[Material to process]

_ _ _ _

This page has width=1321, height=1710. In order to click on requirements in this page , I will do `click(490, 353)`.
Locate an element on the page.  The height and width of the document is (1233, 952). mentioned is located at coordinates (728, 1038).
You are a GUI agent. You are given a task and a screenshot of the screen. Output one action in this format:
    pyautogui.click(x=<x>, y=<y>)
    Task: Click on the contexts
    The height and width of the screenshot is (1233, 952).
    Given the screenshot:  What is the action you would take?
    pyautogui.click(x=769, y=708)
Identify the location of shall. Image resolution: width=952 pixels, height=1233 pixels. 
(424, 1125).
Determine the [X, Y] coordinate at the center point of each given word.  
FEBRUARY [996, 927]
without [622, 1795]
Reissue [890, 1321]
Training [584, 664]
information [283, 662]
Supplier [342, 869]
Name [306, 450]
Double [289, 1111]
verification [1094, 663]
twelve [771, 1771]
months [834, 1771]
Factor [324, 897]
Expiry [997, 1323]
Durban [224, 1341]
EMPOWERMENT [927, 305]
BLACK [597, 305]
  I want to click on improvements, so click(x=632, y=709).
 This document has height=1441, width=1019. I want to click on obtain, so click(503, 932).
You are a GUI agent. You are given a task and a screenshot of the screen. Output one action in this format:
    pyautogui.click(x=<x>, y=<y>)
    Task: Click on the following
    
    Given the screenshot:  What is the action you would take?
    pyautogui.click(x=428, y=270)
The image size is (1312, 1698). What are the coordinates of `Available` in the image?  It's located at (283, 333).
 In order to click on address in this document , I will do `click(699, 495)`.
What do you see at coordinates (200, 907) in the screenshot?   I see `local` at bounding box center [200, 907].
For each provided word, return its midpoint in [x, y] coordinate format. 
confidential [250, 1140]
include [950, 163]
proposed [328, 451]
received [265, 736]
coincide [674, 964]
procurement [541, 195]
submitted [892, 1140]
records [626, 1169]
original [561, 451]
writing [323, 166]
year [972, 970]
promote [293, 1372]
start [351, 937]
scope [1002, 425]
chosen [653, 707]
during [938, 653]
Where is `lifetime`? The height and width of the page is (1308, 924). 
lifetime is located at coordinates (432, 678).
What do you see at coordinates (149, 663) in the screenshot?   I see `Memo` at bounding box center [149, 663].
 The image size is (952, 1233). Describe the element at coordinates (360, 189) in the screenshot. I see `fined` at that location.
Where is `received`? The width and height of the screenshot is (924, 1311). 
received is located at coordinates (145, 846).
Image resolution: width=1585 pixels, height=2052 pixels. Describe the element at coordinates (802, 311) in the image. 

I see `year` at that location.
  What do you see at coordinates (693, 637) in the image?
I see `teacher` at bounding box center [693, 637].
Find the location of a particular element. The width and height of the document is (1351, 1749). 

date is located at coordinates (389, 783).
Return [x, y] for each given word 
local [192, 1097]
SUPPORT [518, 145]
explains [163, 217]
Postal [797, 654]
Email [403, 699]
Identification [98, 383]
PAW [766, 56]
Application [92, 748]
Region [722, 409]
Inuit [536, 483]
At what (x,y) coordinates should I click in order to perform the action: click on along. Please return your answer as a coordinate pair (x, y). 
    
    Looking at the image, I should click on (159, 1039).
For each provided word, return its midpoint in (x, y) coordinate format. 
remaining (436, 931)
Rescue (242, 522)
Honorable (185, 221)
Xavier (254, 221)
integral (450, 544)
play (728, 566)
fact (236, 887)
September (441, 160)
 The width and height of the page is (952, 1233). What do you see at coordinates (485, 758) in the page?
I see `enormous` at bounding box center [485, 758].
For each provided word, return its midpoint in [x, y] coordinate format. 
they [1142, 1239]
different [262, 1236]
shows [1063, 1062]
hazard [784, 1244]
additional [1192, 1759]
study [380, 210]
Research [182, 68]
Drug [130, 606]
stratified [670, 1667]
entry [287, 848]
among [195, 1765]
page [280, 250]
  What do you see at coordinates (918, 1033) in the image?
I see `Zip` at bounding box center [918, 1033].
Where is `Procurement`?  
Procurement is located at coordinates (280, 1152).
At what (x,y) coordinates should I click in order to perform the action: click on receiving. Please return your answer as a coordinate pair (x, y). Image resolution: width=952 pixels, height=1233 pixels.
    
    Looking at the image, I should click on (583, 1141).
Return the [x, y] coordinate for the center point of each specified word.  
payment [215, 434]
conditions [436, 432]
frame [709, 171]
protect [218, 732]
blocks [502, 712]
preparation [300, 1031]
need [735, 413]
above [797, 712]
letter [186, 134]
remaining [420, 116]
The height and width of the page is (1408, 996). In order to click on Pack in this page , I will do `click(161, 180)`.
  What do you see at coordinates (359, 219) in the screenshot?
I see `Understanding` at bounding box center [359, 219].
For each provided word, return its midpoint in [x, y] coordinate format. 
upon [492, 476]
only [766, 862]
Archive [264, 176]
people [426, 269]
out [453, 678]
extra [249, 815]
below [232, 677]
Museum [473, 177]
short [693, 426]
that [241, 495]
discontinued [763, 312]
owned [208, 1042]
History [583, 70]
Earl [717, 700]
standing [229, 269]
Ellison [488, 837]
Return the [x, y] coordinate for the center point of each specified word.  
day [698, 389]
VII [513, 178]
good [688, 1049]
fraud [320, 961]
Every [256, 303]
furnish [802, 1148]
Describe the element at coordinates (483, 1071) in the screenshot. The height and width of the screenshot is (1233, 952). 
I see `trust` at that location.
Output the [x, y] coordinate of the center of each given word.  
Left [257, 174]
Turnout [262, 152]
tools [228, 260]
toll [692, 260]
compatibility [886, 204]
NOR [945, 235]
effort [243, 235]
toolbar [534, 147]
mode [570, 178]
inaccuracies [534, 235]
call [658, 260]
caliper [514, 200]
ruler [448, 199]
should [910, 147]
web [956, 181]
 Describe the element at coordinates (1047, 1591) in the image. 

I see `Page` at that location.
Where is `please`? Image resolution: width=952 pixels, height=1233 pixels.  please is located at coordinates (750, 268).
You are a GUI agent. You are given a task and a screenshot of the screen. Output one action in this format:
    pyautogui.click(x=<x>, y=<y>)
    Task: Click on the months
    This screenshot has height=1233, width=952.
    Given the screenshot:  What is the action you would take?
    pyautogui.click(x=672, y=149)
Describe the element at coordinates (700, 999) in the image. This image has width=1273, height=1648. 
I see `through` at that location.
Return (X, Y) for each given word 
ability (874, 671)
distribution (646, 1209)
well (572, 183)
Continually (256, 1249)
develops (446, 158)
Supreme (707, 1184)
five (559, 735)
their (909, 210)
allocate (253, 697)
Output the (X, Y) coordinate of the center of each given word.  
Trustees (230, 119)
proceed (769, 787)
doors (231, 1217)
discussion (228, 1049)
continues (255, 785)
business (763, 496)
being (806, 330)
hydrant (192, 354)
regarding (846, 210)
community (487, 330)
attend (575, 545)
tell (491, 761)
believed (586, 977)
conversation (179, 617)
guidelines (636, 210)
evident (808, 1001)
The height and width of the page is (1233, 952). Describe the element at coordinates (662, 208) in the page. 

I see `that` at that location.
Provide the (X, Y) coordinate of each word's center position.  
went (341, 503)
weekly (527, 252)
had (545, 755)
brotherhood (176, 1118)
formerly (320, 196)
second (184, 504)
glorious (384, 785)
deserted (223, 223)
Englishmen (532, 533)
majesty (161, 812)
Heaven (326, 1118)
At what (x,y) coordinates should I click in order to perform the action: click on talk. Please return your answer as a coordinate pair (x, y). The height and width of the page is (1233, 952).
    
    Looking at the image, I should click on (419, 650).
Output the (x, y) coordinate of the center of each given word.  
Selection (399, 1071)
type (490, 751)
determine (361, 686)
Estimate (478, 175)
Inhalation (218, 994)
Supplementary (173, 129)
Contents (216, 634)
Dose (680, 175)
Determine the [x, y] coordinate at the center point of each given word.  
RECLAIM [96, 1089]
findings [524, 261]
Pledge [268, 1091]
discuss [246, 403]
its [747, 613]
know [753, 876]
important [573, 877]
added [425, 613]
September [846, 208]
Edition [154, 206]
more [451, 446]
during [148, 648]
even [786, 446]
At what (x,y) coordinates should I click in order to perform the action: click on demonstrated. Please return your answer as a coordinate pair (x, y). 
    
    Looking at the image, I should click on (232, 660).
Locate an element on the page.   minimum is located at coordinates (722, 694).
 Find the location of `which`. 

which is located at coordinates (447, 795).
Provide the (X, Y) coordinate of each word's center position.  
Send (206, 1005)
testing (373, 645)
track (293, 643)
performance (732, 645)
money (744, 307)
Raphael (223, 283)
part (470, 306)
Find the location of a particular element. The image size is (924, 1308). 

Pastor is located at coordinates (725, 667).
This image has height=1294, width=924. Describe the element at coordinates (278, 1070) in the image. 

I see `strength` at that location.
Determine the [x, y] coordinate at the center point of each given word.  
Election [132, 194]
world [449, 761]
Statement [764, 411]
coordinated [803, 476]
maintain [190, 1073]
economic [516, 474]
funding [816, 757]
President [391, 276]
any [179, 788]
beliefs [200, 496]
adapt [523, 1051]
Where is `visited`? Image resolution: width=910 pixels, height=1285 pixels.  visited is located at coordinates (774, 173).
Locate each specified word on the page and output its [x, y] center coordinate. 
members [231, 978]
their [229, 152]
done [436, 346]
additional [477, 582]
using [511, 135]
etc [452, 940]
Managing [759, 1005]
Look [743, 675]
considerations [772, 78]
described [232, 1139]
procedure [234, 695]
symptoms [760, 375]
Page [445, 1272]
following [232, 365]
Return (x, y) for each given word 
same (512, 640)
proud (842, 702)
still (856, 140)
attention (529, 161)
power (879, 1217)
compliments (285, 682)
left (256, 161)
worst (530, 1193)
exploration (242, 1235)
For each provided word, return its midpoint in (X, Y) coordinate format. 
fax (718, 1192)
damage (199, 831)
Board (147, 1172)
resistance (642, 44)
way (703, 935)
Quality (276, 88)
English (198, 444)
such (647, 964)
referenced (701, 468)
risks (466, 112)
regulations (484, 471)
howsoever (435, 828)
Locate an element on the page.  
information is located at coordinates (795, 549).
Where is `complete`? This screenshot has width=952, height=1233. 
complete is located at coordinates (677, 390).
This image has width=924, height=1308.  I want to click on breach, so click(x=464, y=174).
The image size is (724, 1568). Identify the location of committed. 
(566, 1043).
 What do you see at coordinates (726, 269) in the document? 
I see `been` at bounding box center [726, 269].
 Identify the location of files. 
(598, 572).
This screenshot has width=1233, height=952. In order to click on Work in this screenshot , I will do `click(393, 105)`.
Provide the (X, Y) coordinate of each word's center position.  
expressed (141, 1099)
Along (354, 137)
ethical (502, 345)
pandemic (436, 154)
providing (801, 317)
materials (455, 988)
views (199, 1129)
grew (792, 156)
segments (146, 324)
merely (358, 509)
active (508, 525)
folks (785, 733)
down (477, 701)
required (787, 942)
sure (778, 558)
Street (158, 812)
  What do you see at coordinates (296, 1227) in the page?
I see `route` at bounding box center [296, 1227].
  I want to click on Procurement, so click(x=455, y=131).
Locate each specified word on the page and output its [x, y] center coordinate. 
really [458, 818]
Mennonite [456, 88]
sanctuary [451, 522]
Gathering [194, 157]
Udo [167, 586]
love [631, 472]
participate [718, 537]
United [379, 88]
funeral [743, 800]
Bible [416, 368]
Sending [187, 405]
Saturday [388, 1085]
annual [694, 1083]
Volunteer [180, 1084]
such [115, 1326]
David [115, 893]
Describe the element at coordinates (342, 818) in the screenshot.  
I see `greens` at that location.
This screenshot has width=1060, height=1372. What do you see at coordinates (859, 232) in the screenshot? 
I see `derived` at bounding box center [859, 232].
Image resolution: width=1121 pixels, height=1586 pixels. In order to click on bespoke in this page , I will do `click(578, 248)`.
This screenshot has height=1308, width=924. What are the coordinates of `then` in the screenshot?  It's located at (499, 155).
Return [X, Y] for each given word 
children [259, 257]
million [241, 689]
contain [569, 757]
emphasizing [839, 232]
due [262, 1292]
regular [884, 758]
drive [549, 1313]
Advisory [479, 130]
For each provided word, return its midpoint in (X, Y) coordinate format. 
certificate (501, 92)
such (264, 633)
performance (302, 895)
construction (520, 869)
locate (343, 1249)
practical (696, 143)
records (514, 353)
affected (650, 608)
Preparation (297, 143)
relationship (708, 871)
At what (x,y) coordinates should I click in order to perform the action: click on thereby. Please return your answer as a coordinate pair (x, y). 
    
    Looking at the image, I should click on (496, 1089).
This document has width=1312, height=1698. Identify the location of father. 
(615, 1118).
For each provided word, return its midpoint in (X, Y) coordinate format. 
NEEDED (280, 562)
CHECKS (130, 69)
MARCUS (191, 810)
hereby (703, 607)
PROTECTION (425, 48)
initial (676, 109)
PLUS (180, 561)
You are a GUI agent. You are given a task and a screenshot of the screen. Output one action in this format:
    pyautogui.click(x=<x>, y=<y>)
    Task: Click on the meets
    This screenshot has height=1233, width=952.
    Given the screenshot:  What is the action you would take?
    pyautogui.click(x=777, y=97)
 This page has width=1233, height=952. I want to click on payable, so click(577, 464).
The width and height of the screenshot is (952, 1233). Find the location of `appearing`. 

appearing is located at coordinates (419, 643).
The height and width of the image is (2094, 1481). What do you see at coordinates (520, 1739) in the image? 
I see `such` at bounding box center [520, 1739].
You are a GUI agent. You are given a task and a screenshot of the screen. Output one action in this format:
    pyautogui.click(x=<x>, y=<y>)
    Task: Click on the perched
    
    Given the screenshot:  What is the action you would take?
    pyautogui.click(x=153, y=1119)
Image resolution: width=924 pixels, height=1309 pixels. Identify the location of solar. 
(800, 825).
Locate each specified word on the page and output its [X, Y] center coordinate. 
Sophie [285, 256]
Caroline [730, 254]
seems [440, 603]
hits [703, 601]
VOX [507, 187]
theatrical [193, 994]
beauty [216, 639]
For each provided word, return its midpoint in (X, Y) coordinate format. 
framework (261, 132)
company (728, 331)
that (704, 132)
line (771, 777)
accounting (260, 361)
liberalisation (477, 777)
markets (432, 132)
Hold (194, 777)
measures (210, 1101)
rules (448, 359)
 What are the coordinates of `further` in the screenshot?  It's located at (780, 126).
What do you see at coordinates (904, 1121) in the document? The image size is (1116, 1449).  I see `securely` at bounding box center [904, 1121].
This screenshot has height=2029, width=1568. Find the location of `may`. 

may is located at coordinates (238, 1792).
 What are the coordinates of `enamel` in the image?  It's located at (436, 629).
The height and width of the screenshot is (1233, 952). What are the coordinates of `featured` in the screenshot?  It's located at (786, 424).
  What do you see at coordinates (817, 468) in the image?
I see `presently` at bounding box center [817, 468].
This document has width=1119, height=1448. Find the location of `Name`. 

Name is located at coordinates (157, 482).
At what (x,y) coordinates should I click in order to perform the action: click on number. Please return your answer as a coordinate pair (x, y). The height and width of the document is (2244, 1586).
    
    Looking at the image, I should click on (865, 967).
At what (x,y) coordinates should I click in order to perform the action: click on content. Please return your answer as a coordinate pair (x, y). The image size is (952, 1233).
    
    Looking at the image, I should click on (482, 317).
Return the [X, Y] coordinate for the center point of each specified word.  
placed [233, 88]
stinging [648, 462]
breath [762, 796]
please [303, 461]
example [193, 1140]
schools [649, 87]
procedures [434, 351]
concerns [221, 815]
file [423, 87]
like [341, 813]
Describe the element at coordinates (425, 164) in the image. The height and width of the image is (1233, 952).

_ _ _ _

[Exercise task] List each line of the records in which the word "appearing" appears, treating uppercase and lowercase as different.

[Final result]
The width and height of the screenshot is (952, 1233). Find the location of `appearing`. 
appearing is located at coordinates (419, 643).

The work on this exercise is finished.